* Aim of the exercise
Please state how many lines of the data below contain the word "with", offering nothing besides the number.

Saved data entries
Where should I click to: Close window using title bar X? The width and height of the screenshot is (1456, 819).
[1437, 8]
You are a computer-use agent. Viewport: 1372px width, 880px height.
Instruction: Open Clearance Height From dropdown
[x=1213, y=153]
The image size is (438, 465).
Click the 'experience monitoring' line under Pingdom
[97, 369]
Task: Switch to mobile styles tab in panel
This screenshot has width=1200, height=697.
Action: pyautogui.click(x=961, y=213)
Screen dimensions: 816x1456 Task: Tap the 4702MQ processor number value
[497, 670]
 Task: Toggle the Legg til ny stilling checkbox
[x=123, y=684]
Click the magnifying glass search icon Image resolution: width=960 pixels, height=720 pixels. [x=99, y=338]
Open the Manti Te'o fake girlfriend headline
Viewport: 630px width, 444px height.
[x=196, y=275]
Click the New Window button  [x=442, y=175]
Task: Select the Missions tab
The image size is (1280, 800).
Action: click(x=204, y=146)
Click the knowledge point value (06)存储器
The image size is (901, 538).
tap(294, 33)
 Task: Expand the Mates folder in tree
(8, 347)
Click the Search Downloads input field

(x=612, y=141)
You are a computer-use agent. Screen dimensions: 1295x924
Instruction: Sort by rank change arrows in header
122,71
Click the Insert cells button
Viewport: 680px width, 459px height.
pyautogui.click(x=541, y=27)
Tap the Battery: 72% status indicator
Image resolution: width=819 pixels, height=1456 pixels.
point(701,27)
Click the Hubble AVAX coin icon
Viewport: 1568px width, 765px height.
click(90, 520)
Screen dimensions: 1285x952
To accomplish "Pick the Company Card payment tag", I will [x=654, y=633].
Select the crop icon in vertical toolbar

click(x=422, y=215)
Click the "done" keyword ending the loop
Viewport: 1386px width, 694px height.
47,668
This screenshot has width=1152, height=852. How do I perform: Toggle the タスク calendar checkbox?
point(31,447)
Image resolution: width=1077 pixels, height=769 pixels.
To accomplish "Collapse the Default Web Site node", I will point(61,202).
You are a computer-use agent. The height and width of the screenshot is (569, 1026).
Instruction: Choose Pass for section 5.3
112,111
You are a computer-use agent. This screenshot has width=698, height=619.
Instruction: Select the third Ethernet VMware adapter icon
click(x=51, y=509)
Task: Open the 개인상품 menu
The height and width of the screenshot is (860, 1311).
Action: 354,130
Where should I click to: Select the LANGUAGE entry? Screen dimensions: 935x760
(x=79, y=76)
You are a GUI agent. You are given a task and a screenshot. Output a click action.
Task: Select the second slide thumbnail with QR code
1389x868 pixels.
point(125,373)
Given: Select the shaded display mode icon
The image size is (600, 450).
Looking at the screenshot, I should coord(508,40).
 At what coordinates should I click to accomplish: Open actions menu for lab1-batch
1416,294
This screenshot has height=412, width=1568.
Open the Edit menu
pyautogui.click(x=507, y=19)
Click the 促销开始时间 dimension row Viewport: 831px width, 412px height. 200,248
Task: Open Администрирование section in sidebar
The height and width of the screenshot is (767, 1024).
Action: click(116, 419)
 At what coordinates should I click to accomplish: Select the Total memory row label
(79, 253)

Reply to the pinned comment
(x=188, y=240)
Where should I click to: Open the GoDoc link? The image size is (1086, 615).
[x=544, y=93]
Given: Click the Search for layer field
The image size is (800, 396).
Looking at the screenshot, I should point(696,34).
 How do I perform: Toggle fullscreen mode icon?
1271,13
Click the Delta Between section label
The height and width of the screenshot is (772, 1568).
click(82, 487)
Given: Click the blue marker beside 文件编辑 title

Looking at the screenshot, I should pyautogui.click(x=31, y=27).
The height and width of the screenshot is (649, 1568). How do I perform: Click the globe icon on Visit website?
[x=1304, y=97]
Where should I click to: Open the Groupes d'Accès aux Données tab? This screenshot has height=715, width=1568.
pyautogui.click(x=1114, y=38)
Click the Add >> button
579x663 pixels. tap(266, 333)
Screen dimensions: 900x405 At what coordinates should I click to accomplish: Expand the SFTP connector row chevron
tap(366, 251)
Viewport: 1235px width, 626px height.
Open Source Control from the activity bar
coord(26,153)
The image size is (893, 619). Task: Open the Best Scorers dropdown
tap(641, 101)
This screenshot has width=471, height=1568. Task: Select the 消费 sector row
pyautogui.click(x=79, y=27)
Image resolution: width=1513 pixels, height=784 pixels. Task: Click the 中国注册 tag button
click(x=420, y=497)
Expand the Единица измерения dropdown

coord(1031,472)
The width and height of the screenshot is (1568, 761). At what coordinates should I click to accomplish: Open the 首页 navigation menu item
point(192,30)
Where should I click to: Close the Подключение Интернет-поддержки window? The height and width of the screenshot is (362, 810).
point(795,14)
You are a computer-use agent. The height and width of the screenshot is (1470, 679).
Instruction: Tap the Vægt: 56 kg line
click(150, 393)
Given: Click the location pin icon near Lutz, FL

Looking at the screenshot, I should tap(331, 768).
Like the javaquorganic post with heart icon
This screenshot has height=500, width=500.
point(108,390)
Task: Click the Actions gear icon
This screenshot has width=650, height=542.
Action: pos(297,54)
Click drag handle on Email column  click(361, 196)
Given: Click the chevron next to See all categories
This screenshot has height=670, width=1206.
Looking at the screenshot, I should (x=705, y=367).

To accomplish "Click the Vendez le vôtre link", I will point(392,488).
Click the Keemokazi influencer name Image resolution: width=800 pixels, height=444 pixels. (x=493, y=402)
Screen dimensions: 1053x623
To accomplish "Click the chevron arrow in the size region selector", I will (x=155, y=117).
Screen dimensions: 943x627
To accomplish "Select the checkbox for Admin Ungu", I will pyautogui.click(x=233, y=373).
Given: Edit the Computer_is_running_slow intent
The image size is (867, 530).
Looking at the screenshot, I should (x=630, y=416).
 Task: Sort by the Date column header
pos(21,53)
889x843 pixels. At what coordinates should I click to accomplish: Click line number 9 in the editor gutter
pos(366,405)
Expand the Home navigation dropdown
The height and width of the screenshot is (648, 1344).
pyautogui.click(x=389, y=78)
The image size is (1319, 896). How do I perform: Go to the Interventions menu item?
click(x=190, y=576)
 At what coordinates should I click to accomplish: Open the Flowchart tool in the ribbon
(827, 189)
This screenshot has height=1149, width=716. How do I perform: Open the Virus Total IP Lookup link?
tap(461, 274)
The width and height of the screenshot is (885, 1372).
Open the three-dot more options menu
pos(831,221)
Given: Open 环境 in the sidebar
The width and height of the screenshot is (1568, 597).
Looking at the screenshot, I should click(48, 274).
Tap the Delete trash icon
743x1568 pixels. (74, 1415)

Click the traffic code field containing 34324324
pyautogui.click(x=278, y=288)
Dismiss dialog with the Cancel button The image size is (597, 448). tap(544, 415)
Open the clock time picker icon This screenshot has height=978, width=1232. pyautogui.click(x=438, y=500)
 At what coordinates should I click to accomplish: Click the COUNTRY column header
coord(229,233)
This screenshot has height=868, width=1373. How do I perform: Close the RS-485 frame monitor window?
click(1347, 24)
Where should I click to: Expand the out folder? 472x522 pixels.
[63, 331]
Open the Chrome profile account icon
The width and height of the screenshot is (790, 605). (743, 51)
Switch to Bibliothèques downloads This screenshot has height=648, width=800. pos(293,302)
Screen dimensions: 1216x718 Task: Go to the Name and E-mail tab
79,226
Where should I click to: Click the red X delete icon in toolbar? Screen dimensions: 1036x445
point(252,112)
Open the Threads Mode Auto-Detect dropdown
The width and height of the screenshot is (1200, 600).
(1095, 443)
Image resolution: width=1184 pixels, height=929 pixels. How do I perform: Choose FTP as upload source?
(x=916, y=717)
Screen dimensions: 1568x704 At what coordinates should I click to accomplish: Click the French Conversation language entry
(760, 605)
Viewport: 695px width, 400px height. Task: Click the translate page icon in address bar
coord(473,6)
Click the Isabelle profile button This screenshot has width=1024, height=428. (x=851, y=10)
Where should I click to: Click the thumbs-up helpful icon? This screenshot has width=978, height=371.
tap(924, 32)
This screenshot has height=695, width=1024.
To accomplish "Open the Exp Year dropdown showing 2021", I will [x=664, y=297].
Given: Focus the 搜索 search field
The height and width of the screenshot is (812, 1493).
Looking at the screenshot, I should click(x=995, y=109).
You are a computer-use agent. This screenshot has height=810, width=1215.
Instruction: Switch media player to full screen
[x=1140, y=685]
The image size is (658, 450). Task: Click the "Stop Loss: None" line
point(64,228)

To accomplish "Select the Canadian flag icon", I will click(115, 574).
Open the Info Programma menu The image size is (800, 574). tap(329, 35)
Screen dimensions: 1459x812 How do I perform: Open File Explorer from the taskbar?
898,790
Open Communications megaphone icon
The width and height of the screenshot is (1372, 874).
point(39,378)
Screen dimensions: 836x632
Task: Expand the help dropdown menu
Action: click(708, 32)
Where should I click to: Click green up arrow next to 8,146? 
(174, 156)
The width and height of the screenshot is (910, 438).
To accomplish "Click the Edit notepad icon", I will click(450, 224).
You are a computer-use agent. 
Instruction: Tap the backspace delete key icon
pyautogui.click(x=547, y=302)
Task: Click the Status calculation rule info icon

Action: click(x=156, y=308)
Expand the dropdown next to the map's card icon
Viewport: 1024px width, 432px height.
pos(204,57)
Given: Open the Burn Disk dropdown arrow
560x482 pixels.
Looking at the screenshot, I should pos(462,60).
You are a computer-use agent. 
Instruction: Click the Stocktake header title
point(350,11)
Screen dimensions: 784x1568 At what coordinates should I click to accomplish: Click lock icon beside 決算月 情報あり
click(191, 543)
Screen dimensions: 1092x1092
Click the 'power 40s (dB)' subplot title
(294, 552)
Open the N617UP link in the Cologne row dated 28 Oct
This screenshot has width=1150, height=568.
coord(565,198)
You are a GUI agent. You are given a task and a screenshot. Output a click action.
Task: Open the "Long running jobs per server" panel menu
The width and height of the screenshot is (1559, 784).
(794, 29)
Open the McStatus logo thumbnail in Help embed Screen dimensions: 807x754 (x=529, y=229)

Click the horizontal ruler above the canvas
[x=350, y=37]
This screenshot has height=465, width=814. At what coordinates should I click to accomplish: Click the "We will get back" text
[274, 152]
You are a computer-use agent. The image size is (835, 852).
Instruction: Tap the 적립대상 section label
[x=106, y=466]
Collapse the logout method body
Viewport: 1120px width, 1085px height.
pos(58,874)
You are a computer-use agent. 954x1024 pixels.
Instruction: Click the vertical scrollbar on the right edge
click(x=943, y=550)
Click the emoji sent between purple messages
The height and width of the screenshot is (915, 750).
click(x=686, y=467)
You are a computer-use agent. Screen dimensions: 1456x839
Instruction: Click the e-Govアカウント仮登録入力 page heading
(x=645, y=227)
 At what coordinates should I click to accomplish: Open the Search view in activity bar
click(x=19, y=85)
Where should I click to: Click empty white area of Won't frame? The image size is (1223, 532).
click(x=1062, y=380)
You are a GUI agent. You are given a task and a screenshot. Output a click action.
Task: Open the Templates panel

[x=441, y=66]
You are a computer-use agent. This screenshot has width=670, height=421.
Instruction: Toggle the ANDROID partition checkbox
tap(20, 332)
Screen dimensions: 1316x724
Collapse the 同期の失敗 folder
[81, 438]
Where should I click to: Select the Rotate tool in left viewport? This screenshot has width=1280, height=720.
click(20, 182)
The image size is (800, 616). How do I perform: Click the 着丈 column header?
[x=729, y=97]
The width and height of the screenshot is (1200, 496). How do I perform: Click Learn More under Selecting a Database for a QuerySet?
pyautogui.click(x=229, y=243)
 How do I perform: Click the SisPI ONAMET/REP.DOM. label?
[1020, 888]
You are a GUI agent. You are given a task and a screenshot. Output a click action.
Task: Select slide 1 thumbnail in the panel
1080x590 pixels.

* The answer
3